(Exercise description) In the listing, some lines may hold the string "first"; report how many do, as a bare number.
**** Recorded information ****
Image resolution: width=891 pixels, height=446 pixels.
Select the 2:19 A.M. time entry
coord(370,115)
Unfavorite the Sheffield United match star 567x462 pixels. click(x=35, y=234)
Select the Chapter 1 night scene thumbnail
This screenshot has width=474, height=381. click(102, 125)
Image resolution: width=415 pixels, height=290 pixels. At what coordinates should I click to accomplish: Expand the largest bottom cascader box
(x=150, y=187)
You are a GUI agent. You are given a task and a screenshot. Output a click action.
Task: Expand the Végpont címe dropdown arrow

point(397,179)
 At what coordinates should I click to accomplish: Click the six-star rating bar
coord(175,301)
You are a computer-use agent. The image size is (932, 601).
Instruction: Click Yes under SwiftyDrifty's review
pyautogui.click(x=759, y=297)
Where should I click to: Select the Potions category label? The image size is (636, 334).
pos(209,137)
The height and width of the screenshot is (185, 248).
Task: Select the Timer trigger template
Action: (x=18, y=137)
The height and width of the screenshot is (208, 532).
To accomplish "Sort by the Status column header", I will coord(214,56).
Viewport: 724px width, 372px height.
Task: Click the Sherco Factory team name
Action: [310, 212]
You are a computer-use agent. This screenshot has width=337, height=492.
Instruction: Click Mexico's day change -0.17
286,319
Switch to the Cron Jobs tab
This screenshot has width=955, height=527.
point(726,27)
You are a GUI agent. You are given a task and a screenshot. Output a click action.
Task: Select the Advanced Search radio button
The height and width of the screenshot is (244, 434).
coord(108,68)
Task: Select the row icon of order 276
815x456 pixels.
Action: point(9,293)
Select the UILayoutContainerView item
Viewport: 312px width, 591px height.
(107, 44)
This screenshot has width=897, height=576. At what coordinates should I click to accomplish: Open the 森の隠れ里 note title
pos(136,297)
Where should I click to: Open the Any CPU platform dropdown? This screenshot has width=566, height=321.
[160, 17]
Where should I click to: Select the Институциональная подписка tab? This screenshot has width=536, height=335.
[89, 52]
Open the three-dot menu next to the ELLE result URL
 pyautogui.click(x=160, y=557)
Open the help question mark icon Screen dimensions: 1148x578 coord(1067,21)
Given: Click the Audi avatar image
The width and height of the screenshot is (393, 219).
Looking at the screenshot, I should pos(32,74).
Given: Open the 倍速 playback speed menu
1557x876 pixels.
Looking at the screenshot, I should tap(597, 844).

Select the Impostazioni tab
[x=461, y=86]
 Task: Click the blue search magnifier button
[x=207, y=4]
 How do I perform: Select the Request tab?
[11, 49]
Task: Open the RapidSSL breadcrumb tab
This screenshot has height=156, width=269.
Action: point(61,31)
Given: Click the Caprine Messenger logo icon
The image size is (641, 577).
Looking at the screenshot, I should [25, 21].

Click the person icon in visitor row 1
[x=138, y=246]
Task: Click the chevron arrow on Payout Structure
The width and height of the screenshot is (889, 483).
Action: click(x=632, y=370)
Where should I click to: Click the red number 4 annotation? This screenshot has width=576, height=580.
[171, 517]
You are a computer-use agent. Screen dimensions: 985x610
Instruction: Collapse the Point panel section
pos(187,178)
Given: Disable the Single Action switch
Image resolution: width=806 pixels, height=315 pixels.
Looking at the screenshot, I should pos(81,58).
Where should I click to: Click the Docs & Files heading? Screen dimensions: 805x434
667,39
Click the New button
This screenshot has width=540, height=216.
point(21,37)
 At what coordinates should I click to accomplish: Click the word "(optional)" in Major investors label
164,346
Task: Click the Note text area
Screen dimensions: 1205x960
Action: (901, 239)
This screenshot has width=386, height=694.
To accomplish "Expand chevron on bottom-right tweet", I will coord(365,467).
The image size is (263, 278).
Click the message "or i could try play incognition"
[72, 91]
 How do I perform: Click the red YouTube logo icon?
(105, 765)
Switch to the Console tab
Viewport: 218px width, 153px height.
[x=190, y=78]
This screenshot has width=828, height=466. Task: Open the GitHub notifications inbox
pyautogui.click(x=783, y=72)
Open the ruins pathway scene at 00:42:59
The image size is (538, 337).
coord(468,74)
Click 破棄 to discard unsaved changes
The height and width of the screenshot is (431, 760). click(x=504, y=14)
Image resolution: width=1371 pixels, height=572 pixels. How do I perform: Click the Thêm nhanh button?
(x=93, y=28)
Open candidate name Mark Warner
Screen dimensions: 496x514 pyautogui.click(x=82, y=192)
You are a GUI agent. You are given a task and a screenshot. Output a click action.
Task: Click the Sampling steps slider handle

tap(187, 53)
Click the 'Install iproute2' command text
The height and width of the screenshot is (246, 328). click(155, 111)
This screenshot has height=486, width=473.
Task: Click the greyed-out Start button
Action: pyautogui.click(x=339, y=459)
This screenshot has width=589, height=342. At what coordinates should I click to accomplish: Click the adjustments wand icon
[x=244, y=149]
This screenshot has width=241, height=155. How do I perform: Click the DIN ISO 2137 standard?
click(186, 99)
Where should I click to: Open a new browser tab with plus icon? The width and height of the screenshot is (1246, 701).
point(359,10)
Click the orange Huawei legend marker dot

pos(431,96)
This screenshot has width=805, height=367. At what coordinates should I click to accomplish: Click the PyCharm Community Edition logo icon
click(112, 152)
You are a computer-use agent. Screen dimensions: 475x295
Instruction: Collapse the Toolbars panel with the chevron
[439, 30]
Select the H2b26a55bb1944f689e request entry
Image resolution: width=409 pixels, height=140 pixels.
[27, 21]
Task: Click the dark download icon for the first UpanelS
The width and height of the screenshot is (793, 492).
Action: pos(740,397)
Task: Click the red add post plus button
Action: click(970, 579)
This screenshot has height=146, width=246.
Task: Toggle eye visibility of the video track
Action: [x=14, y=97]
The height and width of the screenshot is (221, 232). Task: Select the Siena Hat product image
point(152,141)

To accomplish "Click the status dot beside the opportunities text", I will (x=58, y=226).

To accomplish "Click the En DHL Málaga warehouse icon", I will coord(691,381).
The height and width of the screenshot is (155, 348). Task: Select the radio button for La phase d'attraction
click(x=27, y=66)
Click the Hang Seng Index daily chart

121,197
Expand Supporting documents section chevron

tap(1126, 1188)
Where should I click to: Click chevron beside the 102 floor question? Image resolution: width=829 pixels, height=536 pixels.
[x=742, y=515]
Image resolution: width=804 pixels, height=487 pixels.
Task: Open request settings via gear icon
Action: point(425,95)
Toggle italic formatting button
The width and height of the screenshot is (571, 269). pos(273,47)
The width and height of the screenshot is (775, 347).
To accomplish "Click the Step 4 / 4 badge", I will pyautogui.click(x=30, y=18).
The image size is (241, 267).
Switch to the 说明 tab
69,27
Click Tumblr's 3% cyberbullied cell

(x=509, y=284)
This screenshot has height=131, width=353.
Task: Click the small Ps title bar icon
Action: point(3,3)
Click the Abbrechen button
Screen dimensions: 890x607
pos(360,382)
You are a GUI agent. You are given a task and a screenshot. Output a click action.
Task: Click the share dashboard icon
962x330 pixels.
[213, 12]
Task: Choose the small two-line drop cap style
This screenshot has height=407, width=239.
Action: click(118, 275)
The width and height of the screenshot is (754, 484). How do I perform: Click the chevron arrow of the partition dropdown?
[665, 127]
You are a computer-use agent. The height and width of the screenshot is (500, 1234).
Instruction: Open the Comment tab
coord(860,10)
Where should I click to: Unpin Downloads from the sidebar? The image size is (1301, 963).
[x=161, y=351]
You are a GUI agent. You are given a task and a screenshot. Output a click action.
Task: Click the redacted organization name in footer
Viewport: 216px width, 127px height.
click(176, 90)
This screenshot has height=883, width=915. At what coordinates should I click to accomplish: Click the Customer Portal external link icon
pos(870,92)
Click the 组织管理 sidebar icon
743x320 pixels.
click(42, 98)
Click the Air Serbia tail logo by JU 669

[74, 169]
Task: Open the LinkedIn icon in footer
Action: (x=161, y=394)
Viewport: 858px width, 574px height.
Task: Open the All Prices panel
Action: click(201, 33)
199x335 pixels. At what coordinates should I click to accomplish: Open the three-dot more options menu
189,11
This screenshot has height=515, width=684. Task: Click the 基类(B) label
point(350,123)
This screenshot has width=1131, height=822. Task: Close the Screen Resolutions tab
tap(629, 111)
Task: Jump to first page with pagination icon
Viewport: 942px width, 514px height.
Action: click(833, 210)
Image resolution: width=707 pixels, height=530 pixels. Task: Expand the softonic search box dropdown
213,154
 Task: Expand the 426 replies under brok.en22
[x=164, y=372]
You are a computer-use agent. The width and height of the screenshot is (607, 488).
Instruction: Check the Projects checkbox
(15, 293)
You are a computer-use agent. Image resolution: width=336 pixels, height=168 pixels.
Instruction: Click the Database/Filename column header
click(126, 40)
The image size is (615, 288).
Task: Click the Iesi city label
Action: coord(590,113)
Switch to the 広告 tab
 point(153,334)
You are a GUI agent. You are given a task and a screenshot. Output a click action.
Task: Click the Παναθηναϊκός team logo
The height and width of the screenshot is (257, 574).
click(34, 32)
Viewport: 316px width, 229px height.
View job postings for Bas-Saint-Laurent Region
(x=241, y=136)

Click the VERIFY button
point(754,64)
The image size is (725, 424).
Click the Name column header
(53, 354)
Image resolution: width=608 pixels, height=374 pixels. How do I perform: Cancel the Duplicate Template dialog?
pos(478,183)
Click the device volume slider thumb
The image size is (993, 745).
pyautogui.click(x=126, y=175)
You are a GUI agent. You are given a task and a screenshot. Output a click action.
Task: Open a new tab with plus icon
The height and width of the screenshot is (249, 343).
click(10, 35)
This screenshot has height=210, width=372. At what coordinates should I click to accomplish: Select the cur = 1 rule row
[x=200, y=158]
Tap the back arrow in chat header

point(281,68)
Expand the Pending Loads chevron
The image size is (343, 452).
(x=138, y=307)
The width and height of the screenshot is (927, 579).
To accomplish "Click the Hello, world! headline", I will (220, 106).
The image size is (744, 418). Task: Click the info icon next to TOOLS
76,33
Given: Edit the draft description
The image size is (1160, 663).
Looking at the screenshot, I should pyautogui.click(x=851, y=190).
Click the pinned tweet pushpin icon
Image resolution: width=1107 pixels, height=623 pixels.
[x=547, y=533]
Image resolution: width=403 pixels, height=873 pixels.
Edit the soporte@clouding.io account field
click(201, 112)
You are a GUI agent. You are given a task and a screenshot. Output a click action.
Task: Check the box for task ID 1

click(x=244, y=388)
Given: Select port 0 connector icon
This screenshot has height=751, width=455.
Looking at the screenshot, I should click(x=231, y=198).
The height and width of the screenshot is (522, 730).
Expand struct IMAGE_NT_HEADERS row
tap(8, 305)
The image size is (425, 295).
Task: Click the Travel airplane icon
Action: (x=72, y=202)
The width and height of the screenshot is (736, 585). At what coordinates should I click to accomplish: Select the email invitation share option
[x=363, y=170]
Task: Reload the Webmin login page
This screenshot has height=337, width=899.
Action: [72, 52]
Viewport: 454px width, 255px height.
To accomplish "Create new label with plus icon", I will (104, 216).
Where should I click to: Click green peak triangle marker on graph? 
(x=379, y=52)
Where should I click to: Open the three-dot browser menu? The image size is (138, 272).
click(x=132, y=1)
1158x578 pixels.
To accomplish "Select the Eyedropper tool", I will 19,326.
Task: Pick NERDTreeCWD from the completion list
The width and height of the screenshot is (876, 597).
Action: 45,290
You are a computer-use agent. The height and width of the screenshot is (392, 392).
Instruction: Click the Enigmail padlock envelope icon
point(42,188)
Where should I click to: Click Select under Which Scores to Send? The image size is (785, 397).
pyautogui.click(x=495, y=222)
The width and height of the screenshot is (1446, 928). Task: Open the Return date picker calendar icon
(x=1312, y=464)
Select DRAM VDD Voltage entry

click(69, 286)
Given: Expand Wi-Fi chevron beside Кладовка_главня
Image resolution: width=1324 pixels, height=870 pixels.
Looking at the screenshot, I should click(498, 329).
****
(Answer below) 2